_Instruction:_ Arrange the material as a Markdown table with the columns Row and Line. Begin at the line that contains "This screenshot has width=403, height=336.", continue through the last line of the material, and leave out any blank lines.

===== Given records =====

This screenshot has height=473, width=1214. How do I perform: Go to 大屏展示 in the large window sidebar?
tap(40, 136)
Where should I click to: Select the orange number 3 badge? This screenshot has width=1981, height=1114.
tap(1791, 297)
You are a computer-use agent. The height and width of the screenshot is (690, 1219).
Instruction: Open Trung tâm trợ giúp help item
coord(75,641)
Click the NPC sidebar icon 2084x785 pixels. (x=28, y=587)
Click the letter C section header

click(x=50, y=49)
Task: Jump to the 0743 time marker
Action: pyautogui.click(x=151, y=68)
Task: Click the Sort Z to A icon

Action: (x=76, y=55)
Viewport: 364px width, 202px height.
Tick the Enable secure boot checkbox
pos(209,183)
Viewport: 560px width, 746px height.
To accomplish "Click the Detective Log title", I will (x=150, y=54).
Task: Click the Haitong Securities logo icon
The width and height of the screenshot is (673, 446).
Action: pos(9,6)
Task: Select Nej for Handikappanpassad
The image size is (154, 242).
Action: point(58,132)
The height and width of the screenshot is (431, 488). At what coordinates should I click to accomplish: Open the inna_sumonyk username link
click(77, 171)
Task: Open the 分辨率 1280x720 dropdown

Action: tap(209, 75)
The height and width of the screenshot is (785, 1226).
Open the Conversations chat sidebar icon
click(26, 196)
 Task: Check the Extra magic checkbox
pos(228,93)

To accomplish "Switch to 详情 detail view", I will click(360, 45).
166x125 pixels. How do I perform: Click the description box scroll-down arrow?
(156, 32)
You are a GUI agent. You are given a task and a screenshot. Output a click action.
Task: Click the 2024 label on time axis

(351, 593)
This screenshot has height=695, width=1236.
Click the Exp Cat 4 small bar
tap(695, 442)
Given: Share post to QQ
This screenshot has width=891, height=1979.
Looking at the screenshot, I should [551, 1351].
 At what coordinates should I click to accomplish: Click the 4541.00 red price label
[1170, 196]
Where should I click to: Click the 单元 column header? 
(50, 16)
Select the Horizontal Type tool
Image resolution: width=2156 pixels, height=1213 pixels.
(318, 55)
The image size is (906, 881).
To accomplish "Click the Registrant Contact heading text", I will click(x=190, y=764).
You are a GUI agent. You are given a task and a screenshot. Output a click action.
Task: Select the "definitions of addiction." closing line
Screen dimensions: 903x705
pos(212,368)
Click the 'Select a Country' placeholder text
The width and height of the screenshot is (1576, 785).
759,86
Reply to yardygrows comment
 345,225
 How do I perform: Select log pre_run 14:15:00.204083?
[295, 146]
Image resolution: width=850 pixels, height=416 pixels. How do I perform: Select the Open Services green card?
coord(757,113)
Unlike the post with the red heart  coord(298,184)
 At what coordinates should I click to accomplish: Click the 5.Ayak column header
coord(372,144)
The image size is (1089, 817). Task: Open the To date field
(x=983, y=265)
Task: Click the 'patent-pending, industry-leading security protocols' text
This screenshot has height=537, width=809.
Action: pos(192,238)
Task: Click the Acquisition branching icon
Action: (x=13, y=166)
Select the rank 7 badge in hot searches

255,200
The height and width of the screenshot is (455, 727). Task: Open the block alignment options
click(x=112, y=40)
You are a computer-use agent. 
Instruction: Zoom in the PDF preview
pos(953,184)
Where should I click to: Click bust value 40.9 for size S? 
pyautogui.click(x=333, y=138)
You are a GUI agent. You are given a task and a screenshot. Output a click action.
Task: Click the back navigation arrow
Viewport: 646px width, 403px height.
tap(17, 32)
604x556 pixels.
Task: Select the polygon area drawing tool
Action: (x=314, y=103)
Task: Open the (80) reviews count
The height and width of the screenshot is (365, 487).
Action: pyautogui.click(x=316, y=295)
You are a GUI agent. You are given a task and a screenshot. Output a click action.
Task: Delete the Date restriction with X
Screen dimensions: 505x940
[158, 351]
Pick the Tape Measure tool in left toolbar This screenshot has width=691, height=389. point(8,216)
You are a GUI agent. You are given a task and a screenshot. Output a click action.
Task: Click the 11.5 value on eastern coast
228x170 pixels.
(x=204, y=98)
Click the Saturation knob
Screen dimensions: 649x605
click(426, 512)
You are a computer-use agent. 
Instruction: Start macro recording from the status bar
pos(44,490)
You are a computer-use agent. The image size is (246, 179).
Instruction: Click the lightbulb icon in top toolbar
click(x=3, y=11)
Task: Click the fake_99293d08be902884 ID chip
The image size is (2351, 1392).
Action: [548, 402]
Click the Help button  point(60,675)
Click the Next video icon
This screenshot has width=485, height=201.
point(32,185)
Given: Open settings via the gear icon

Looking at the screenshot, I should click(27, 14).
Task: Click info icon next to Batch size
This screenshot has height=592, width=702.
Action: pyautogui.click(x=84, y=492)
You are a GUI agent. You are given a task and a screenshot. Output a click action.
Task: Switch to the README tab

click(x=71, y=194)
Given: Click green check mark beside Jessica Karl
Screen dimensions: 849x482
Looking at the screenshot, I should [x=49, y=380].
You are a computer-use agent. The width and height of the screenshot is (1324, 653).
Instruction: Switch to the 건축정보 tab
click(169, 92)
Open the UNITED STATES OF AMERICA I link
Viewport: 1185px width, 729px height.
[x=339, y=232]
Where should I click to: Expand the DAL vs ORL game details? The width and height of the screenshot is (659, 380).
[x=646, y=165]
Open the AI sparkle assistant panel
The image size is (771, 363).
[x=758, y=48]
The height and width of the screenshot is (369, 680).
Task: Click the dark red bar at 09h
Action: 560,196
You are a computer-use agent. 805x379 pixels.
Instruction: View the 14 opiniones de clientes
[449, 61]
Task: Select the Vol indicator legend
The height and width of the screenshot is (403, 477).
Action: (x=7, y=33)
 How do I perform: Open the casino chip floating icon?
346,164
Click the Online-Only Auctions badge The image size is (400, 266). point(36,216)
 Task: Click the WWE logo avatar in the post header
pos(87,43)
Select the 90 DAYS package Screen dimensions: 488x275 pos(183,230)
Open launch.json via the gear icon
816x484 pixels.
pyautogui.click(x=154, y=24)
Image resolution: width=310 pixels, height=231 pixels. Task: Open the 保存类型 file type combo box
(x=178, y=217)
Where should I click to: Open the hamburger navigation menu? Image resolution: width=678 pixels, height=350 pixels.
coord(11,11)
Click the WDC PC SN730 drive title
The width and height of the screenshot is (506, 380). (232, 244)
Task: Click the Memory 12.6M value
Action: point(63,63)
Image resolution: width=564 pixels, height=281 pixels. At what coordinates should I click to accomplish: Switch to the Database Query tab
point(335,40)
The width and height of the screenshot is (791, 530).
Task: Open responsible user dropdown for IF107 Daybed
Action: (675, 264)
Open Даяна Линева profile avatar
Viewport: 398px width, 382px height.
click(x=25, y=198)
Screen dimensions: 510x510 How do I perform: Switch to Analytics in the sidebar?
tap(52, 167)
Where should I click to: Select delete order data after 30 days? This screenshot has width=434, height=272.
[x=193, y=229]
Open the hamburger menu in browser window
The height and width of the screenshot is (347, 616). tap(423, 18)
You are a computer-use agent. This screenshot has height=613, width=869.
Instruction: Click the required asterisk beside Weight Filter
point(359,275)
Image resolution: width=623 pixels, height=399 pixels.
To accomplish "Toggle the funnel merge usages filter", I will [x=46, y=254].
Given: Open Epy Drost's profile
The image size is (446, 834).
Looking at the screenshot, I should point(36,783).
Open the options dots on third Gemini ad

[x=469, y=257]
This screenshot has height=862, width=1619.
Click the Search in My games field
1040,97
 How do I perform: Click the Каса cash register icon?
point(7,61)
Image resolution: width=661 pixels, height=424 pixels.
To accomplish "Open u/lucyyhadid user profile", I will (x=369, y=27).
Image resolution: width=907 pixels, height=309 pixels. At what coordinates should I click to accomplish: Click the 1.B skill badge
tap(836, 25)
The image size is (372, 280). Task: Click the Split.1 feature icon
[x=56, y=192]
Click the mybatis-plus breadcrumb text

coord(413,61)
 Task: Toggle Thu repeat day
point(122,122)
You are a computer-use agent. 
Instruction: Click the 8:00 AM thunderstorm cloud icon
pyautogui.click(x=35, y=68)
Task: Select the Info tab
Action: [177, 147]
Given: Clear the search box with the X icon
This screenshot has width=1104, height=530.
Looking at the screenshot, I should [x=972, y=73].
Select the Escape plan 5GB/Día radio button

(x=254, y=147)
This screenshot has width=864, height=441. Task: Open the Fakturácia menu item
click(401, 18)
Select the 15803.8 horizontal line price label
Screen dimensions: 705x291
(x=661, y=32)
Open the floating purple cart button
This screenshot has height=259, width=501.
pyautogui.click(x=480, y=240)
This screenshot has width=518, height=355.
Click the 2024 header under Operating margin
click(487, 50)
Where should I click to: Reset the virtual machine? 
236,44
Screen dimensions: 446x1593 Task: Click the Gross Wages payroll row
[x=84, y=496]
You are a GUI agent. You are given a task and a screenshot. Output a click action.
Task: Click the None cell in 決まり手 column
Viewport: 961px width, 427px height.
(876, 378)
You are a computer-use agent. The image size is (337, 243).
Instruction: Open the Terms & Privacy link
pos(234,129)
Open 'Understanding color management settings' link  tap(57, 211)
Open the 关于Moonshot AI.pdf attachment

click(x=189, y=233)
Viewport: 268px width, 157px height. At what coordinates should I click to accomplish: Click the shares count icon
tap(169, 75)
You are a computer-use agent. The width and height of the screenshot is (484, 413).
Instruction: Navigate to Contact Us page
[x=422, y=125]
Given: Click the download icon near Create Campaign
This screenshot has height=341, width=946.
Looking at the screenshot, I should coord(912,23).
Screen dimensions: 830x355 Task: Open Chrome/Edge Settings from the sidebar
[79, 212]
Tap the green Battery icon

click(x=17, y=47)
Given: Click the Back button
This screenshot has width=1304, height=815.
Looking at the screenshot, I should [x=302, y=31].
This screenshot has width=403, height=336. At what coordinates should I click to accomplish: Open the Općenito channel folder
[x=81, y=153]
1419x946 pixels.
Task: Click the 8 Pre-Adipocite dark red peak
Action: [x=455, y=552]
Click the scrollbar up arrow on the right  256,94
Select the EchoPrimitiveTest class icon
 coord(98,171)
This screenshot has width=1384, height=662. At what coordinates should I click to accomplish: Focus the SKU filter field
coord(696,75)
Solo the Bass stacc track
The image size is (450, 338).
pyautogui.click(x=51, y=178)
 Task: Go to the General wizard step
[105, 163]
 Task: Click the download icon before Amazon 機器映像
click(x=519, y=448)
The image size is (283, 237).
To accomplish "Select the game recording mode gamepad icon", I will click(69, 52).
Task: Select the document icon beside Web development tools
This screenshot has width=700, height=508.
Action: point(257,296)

=====

_Exercise answer:_
| Row | Line |
|---|---|
| 1 | This screenshot has width=403, height=336. At what coordinates should I click to accomplish: Open the Općenito channel folder |
| 2 | [x=81, y=153] |
| 3 | 1419x946 pixels. |
| 4 | Task: Click the 8 Pre-Adipocite dark red peak |
| 5 | Action: [x=455, y=552] |
| 6 | Click the scrollbar up arrow on the right  256,94 |
| 7 | Select the EchoPrimitiveTest class icon |
| 8 |  coord(98,171) |
| 9 | This screenshot has width=1384, height=662. At what coordinates should I click to accomplish: Focus the SKU filter field |
| 10 | coord(696,75) |
| 11 | Solo the Bass stacc track |
| 12 | The image size is (450, 338). |
| 13 | pyautogui.click(x=51, y=178) |
| 14 |  Task: Go to the General wizard step |
| 15 | [105, 163] |
| 16 |  Task: Click the download icon before Amazon 機器映像 |
| 17 | click(x=519, y=448) |
| 18 | The image size is (283, 237). |
| 19 | To accomplish "Select the game recording mode gamepad icon", I will click(69, 52). |
| 20 | Task: Select the document icon beside Web development tools |
| 21 | This screenshot has width=700, height=508. |
| 22 | Action: point(257,296) |